■ Text to read:
_ _ _
Aquarion Anime Reviewed

August 5, 2008 12:00 AM

The second half of Shoji Kawamori's 26-episode series Aquarion begins both by catching viewers up a bit on the first half, and by taking a plot leap forward. In Aquarion Silvia has a dream where she lives out the life of oh-so-typical anime Chosen One Apollo, thus providing a summary of his story to date, complete with flashbacks to earlier moments in the series. Meanwhile, his Shadow Angel enemies ponder their concerns out loud. They explain yet again that feral human Apollo is actually the reincarnation of a Shadow Angel named Apollonius, who betrayed his own kind for love of a human 12,000 years ago, and paid the terrible price. And they reveal for the first time that Apollo is fast regaining Apollonius' old powers, and that he may soon have the power to "pollinate the flowers of the Tree Of Life and create a fruit that gives birth to a new world."

... many of the episodes in Aquarion hit and run like Pixy Stick sugar rushes.
 
Nonetheless, much of the rest of the Aquarion series is composed of episodic monster-of-the-week episodes in which Shadow Angel minions show up on Earth to attack. A few of those episodes highlight specific characters among the Earth resistance, like Pierre the ladies' man, or Jun the nerdy psychic. Others are just ridiculous side stories. In "Cosplay Of The Soul," the protagonists all try to understand each other by mimicking each other's clothes and parodying each other's behavior. In "Merge To Eat," several of the rail-thin female characters decide they need to lose weight, and comically starve themselves while obsessing about stuffing themselves. Ultimately, they give birth to microscopic Shadow Angels which destroy all food for miles around. (Meanwhile, the contemptuous Angels gripe about how gross humans are with their endless eating: "Mouths are sacred and meant for breathing in energy from the air and singing the songs of the stars!")
_ _ _
■ Entries for pointing at words and elements:
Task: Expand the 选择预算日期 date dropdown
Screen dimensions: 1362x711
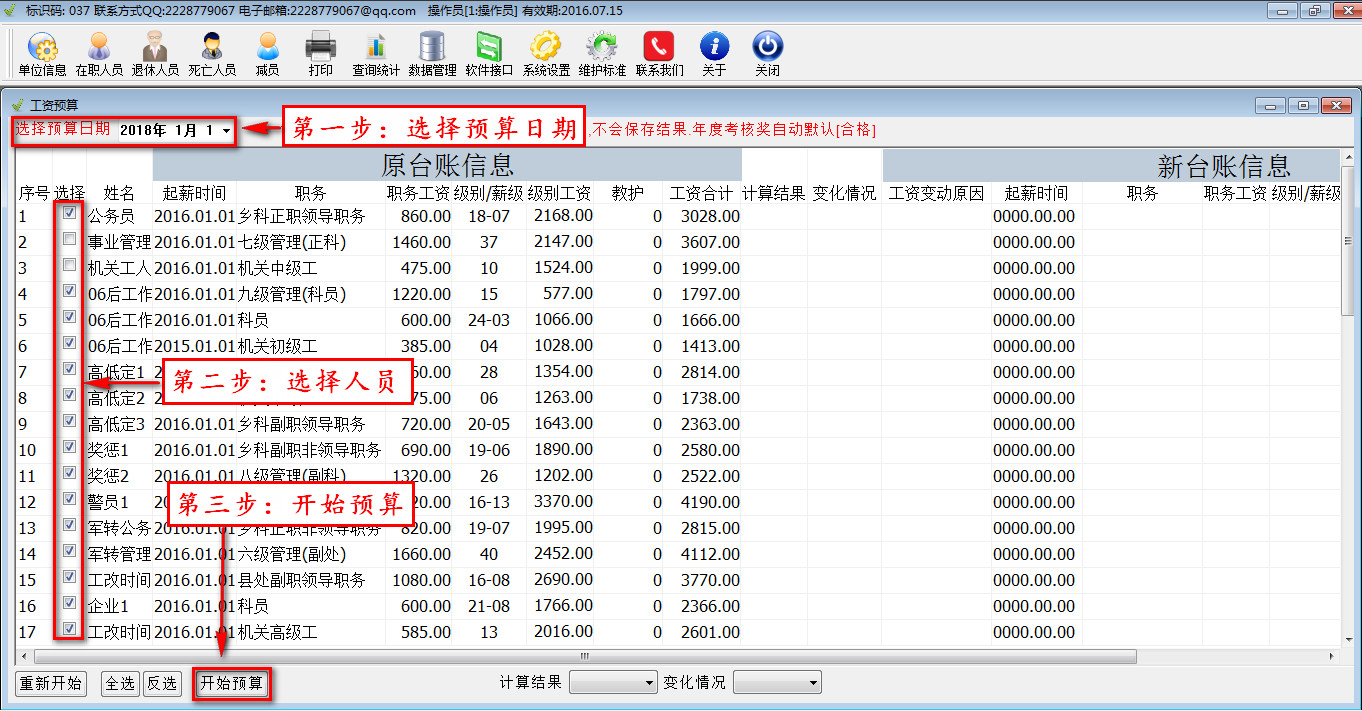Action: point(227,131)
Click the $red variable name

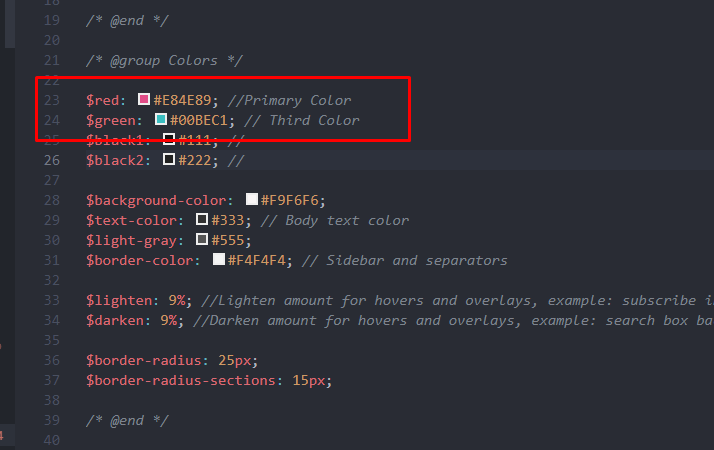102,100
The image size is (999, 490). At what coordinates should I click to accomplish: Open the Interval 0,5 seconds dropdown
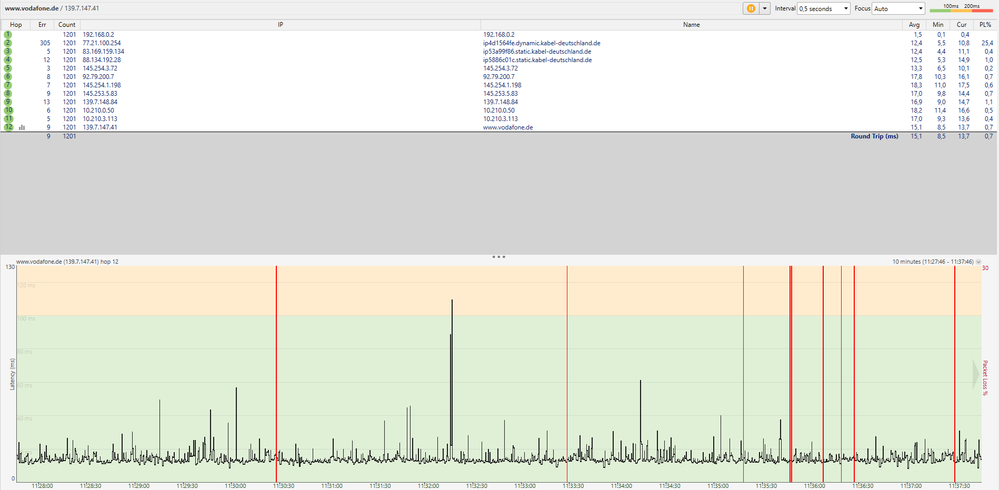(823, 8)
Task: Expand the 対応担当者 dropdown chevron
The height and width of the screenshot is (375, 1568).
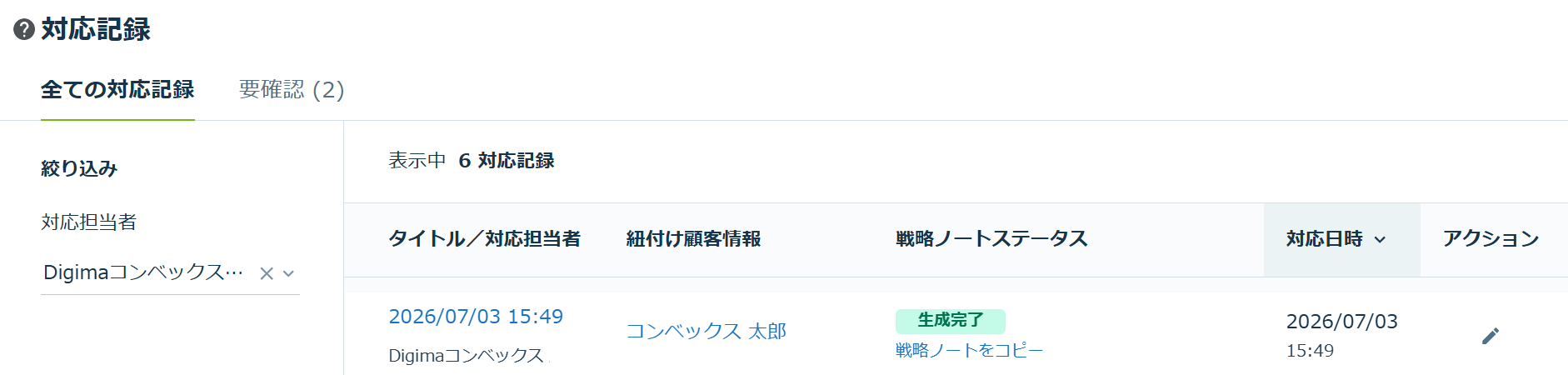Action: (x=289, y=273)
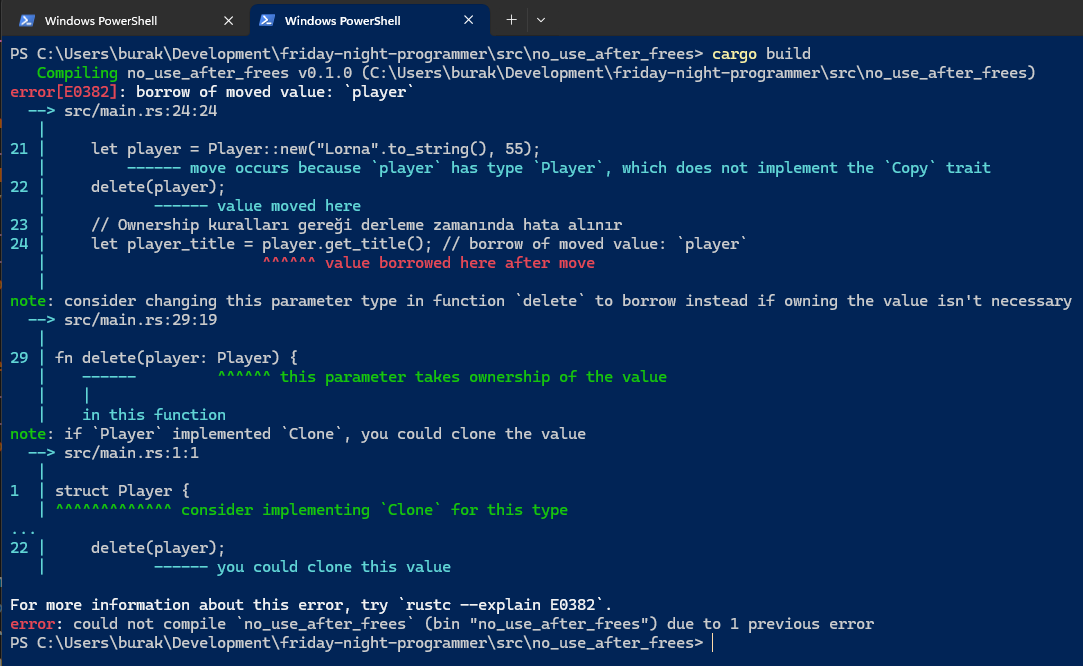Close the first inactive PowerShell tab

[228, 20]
_ _ _
■ Brief A: In the Aquarion review, which Shadow Angel is Apollo said to be the reincarnation of?
■ Brief B: Put the entries, everything from the line containing "Click the $red variable name" down to the end of the entries, into a numbered list with the blank lines and the pictures left out.
The text and the entries come from separate sources.

■ Exercise solution A: Apollonius.

■ Exercise solution B:
1. Click the $red variable name
2. 102,100
3. The image size is (999, 490). At what coordinates should I click to accomplish: Open the Interval 0,5 seconds dropdown
4. (823, 8)
5. Task: Expand the 対応担当者 dropdown chevron
6. The height and width of the screenshot is (375, 1568).
7. Action: (x=289, y=273)
8. Close the first inactive PowerShell tab
9. [228, 20]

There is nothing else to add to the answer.